The head of the Philippine Army has warned that Islamic State sleeper cells across the country could launch deadly attacks at any time.
Lieutenant General Rolando Joselito Bautista said the military had learned of groups — particularly in the south of the country — that were capable of carrying out “lone wolf” attacks.
The intelligence was uncovered during ongoing army operations on the island of Mindanao, where the city of Marawi was attacked one year ago today (May 23) by local and foreign terrorists.
More than 1,000 people died in the five-month battle and about 360,000 were forced to flee their homes. Much of the city centre remains in ruins and some 50,000 residents are still displaced.
There are also concerns that Southeast Asian IS fighters returning from the Middle East may look to the southern Philippines as a new stronghold.
Zachary Abuza, a security expert at the National War College in the US, told Rappler that foreign fighters could help to unite the country’s islamist groups under the black flag of IS.
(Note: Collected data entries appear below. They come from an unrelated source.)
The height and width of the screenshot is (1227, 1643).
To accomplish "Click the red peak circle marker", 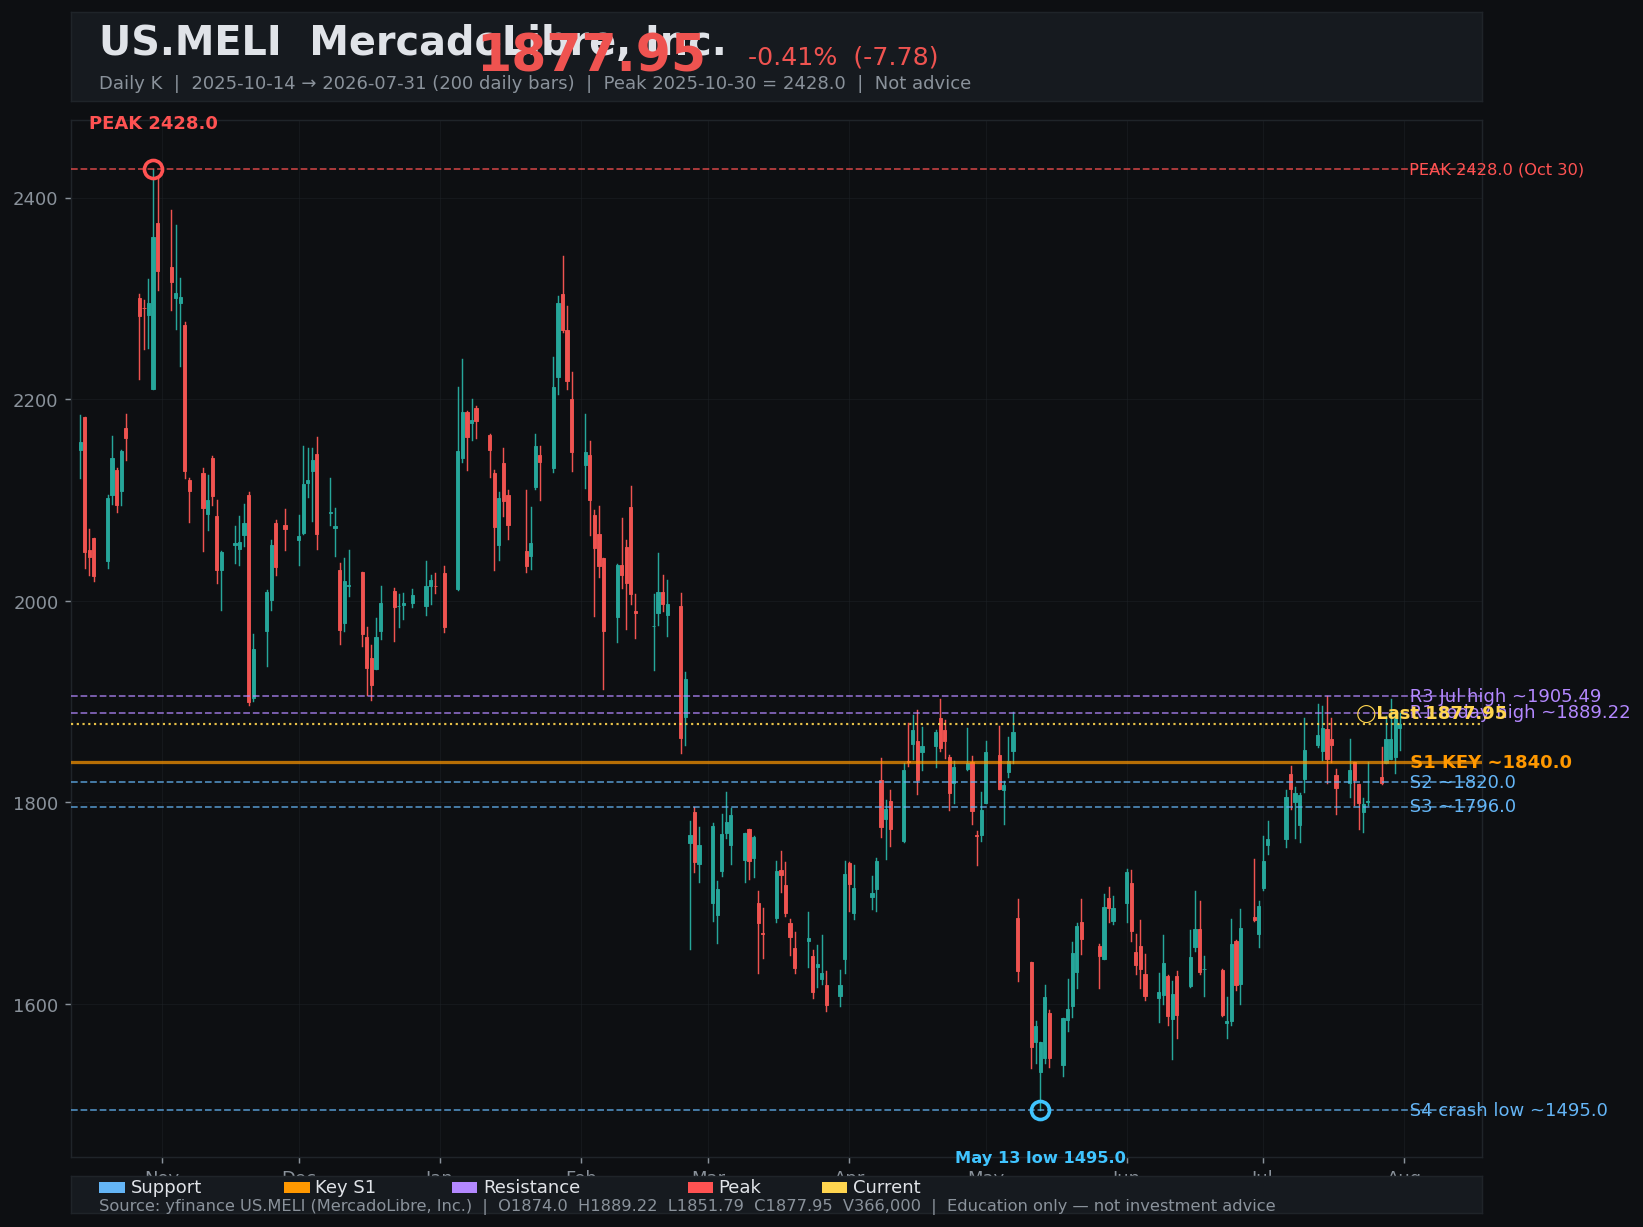I will click(153, 169).
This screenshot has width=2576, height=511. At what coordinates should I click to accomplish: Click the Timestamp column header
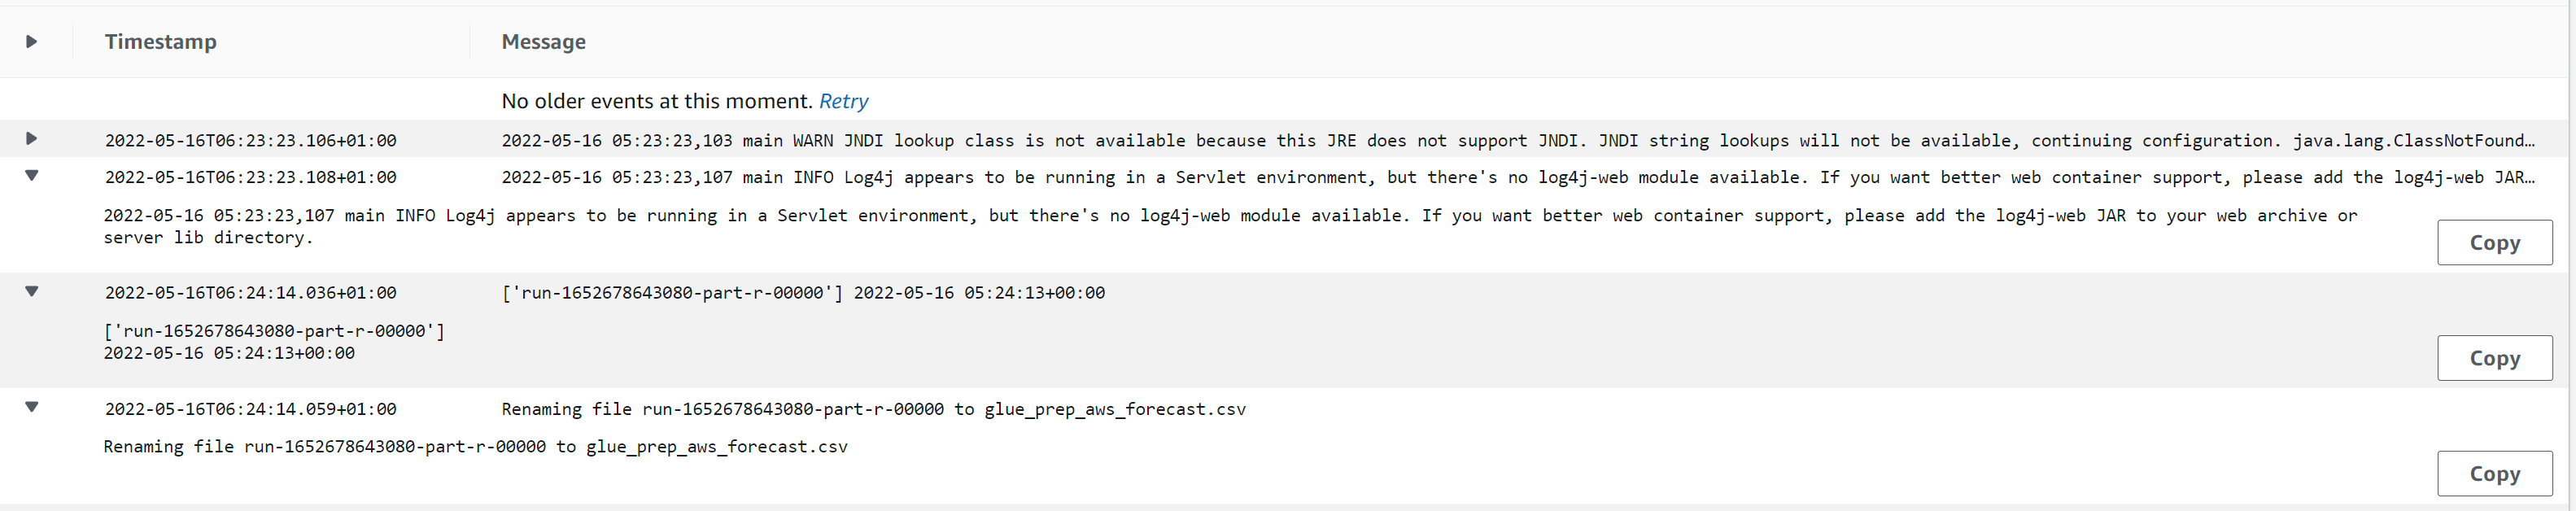pos(160,42)
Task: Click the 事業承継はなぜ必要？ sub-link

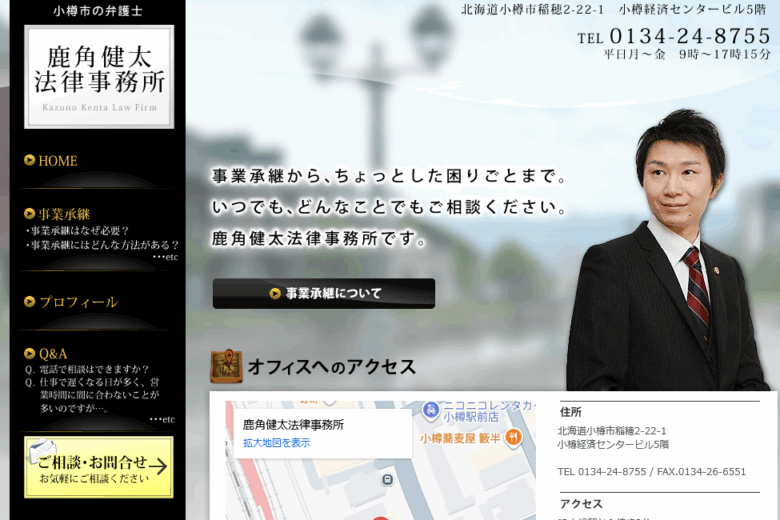Action: point(80,231)
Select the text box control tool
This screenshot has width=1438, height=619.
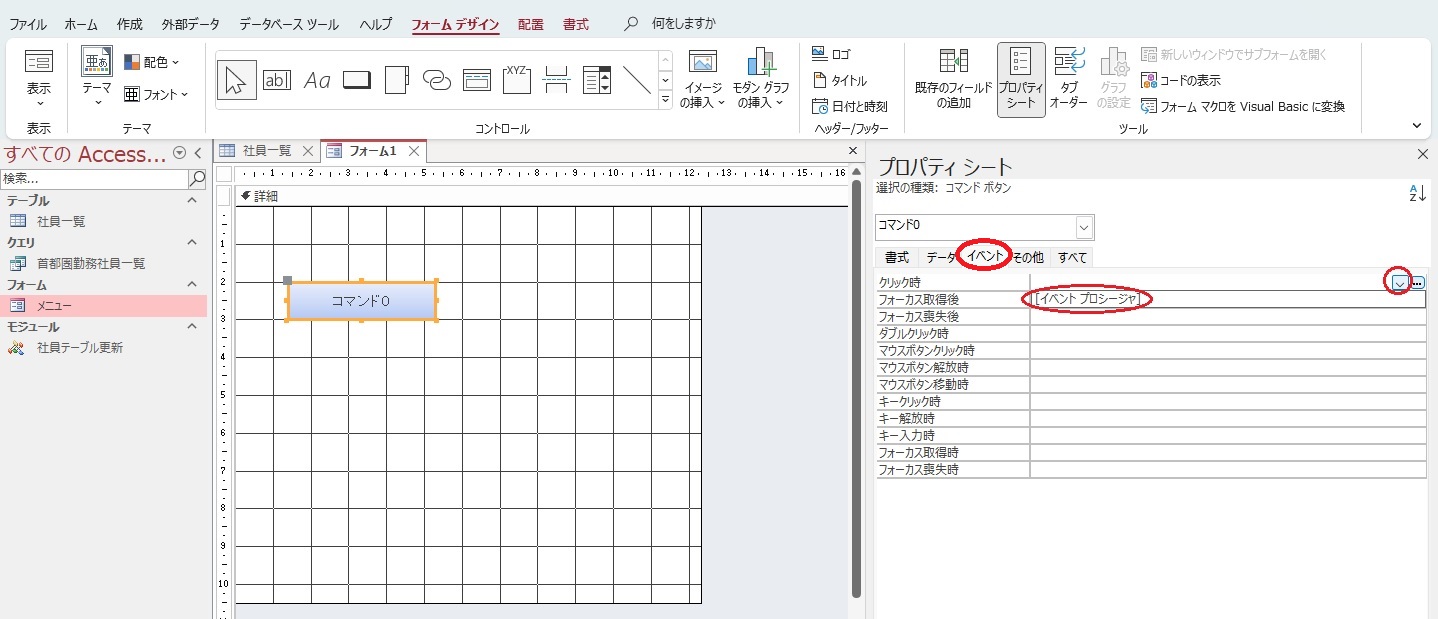pos(276,80)
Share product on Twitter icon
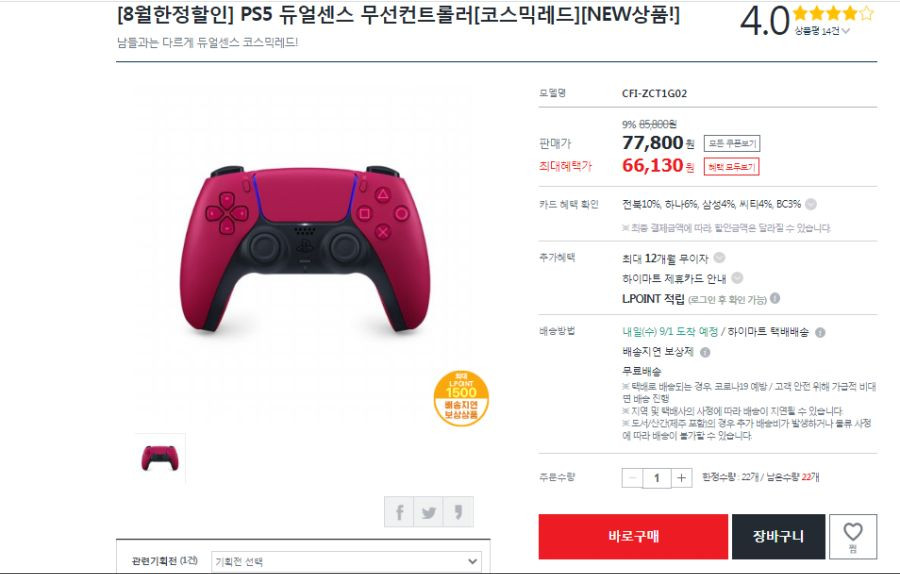 click(x=429, y=511)
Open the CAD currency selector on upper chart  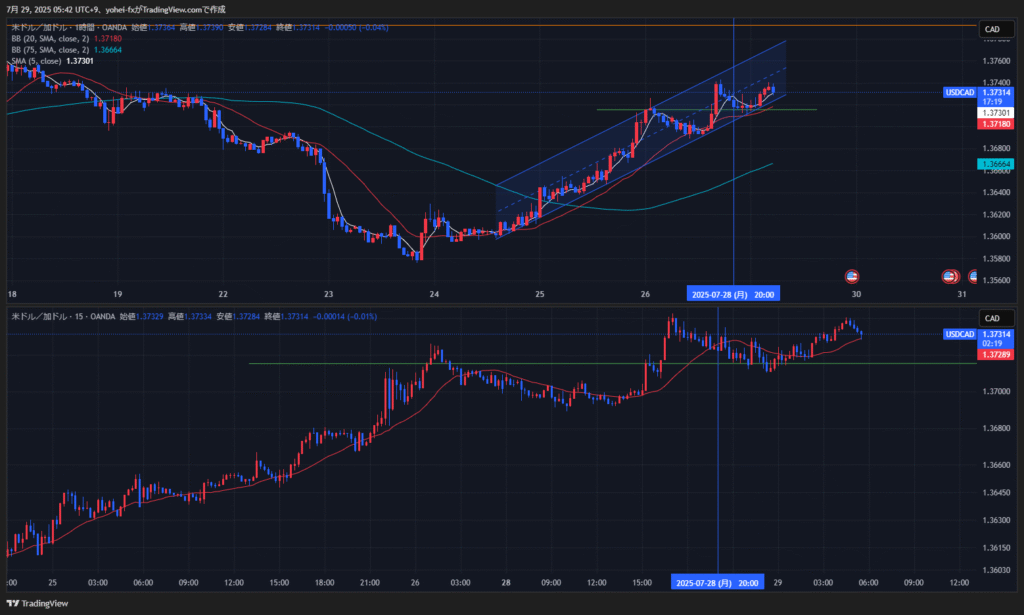click(992, 30)
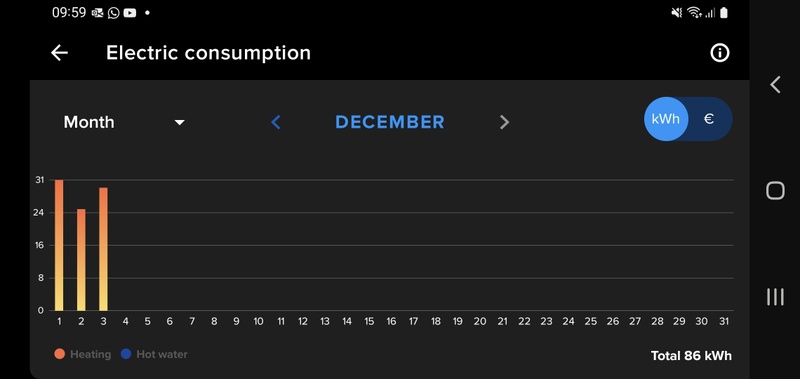Tap the Wi-Fi status icon
The image size is (800, 379).
click(693, 13)
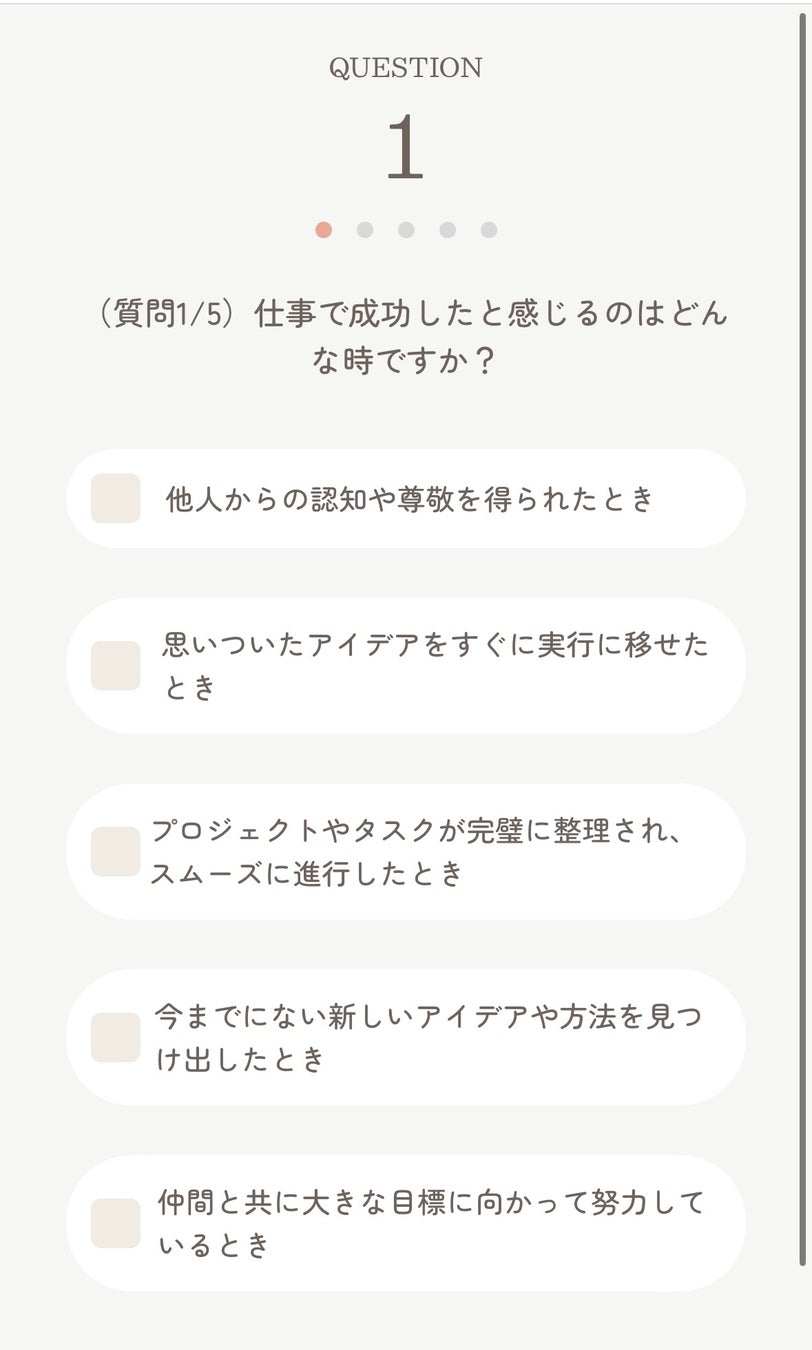
Task: Check the box for 他人からの認知や尊敬を得られたとき
Action: pos(115,498)
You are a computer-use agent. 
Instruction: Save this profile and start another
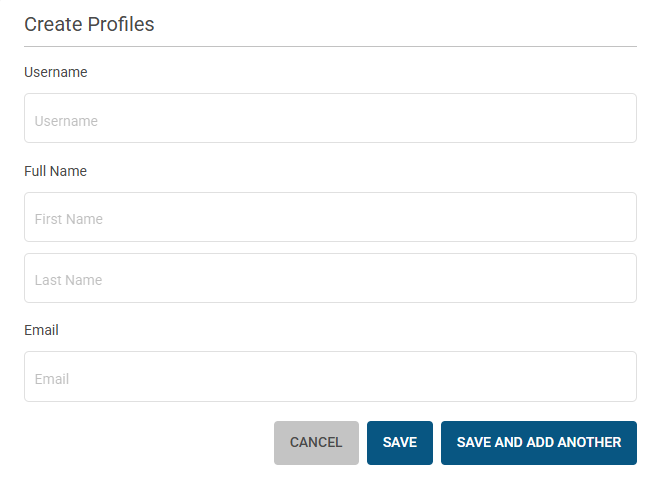[539, 443]
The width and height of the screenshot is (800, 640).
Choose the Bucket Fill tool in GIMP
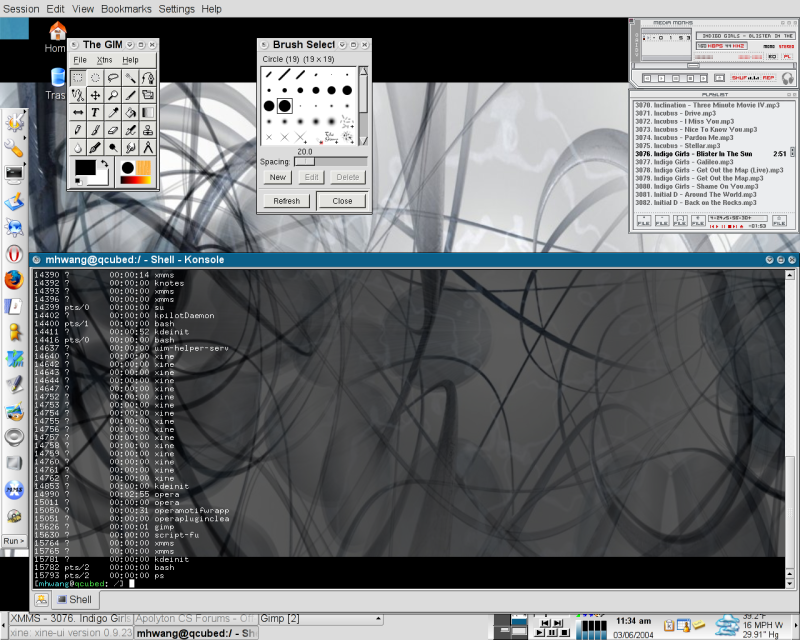click(130, 113)
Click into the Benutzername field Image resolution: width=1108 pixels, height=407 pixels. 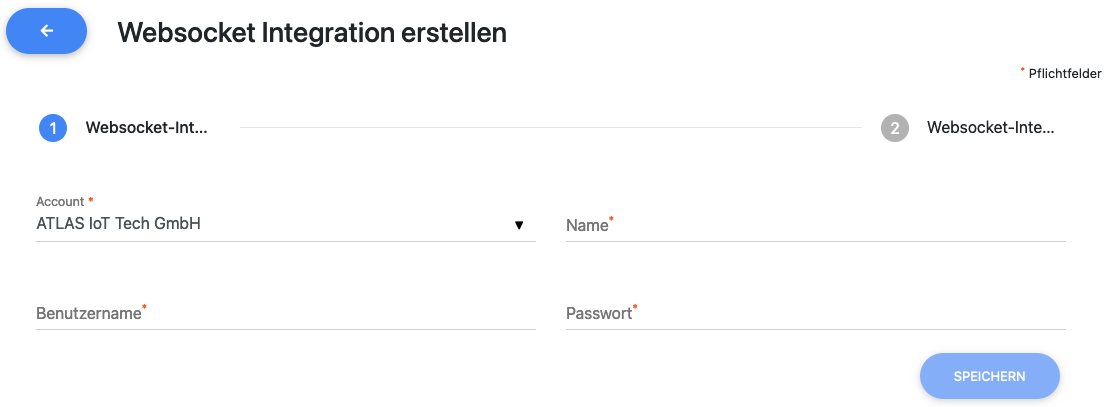coord(285,314)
“There are many pro-Isis groups in the south, but they are geographically apart in a region with very poor infrastructure, or riddled with factionalism and egos. If they could ever co-ordinate their efforts, they could really spread the AFP [Philippine army] thin,” he told the Manila Times.
He added that sleeper cells were also present in places such as Baguio City, Dagupan City, Tarlac, Samar and Cebu.
“If they will be able to orchestrate such terroristic activities, it might be in the form of a ‘lone wolf’,” he said.
However, General Carlito Galvez, the army chief of staff, emphasised that the military was working double time to contain the problem. “We cannot stay complacent but for us we are very confident about our level of counter-terrorism efforts,” he said.
As reported earlier this month, the US Ambassador to the Philippines has also warned of a continuing terror threat in the south of the country.